Exercise description:
Rewrite the patch text between "diff --git a/target-ppc/fpu_helper.c" and "NMSUB_FLGS, 0, 0)", inclusive, replacing "float32" with "float64".

This patch adds the VSX scalar floating point compare ordered
and unordered instructions.

Signed-off-by: Tom Musta <tommusta@gmail.com>
Reviewed-by: Richard Henderson <address@hidden>
---
 target-ppc/fpu_helper.c |   39 +++++++++++++++++++++++++++++++++++++++
 target-ppc/helper.h     |    2 ++
 target-ppc/translate.c  |    4 ++++
 3 files changed, 45 insertions(+), 0 deletions(-)

diff --git a/target-ppc/fpu_helper.c b/target-ppc/fpu_helper.c
index 54c47c8..eb5d878 100644
--- a/target-ppc/fpu_helper.c
+++ b/target-ppc/fpu_helper.c
@@ -2249,3 +2249,42 @@ VSX_MADD(xvnmaddasp, 4, float32, f32, NMADD_FLGS, 1, 0)
 VSX_MADD(xvnmaddmsp, 4, float32, f32, NMADD_FLGS, 0, 0)
 VSX_MADD(xvnmsubasp, 4, float32, f32, NMSUB_FLGS, 1, 0)
 VSX_MADD(xvnmsubmsp, 4, float32, f32, NMSUB_FLGS, 0, 0)

Material shown:

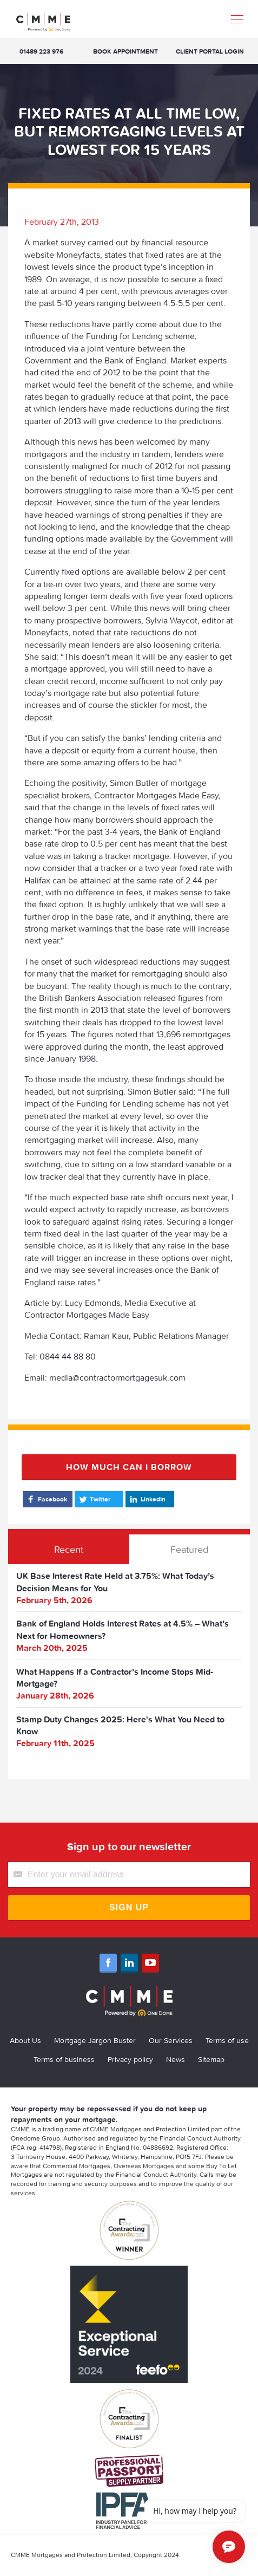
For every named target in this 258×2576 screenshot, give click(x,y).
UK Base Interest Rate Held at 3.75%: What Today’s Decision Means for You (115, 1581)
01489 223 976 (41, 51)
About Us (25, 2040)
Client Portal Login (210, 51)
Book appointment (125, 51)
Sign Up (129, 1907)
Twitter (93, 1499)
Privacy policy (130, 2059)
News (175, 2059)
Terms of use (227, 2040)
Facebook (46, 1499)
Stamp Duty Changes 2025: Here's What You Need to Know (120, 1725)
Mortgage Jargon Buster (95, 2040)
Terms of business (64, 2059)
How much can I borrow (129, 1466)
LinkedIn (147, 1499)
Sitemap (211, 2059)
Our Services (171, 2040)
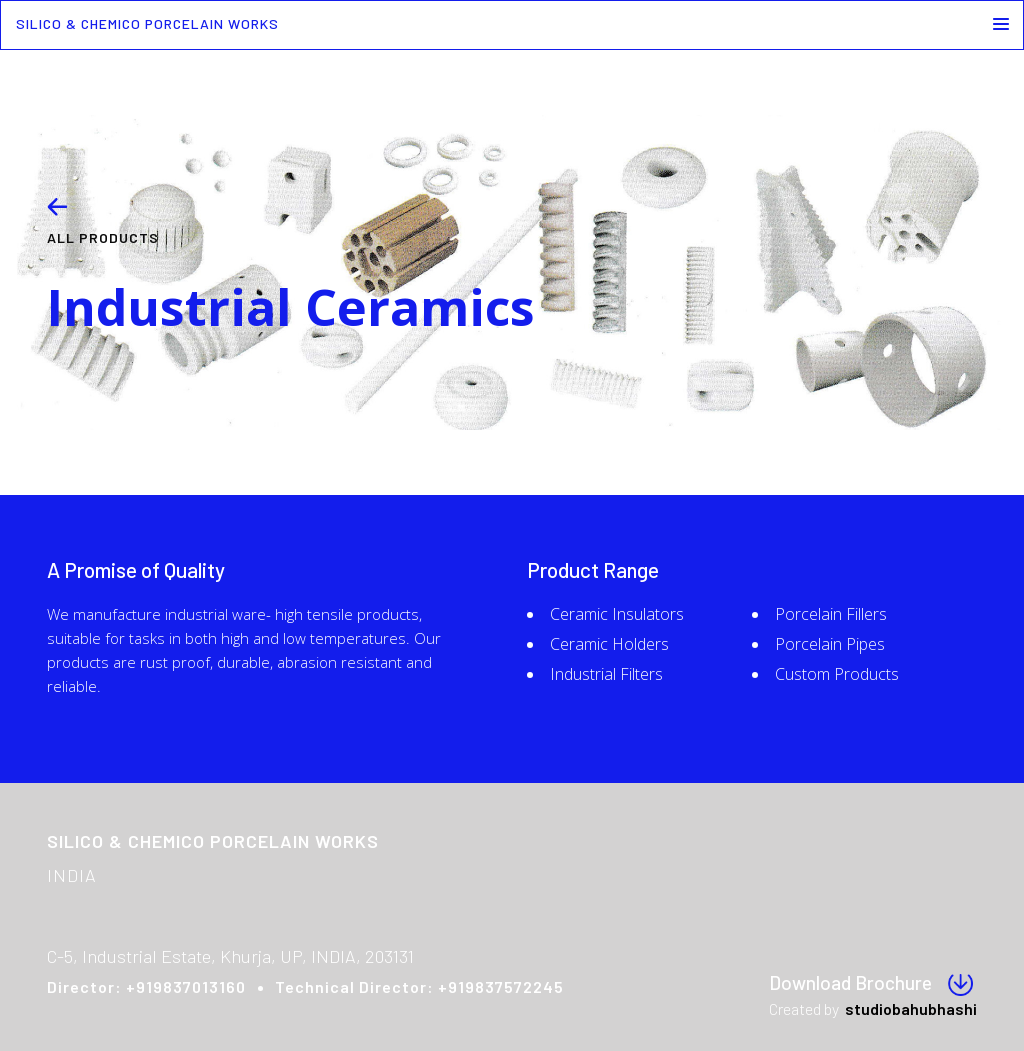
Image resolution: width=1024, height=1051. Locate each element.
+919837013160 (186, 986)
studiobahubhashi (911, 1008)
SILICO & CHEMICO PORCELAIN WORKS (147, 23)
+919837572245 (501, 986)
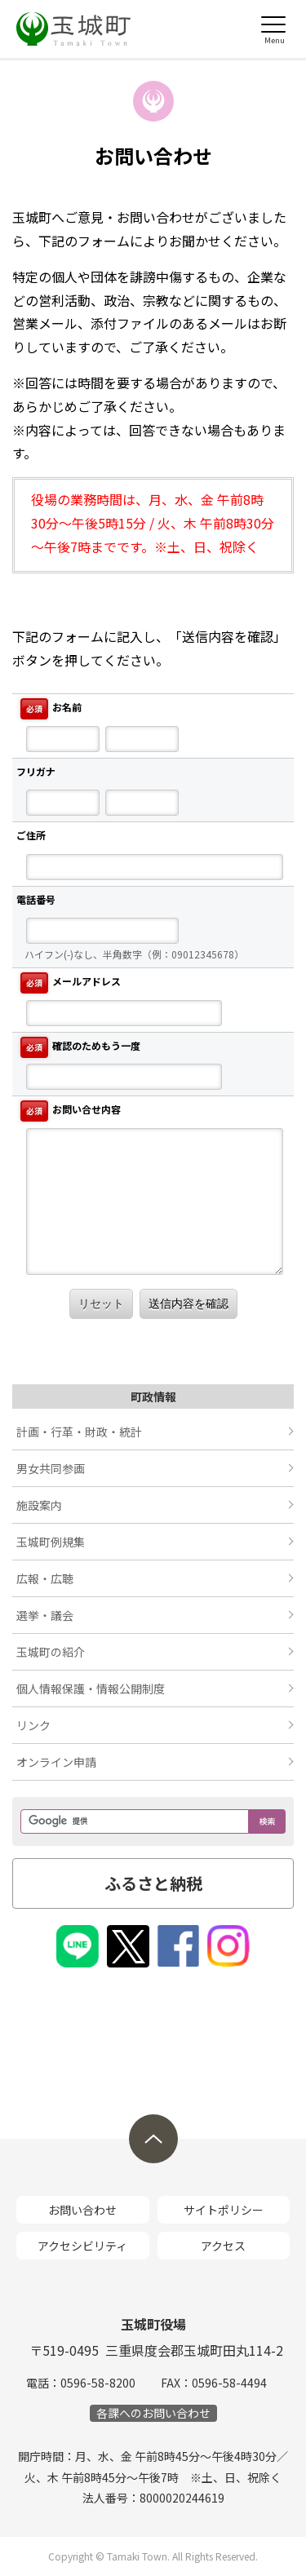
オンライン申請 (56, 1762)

Reply to the exercise:
diff --git a/target-ppc/fpu_helper.c b/target-ppc/fpu_helper.c
index 54c47c8..eb5d878 100644
--- a/target-ppc/fpu_helper.c
+++ b/target-ppc/fpu_helper.c
@@ -2249,3 +2249,42 @@ VSX_MADD(xvnmaddasp, 4, float64, f32, NMADD_FLGS, 1, 0)
 VSX_MADD(xvnmaddmsp, 4, float64, f32, NMADD_FLGS, 0, 0)
 VSX_MADD(xvnmsubasp, 4, float64, f32, NMSUB_FLGS, 1, 0)
 VSX_MADD(xvnmsubmsp, 4, float64, f32, NMSUB_FLGS, 0, 0)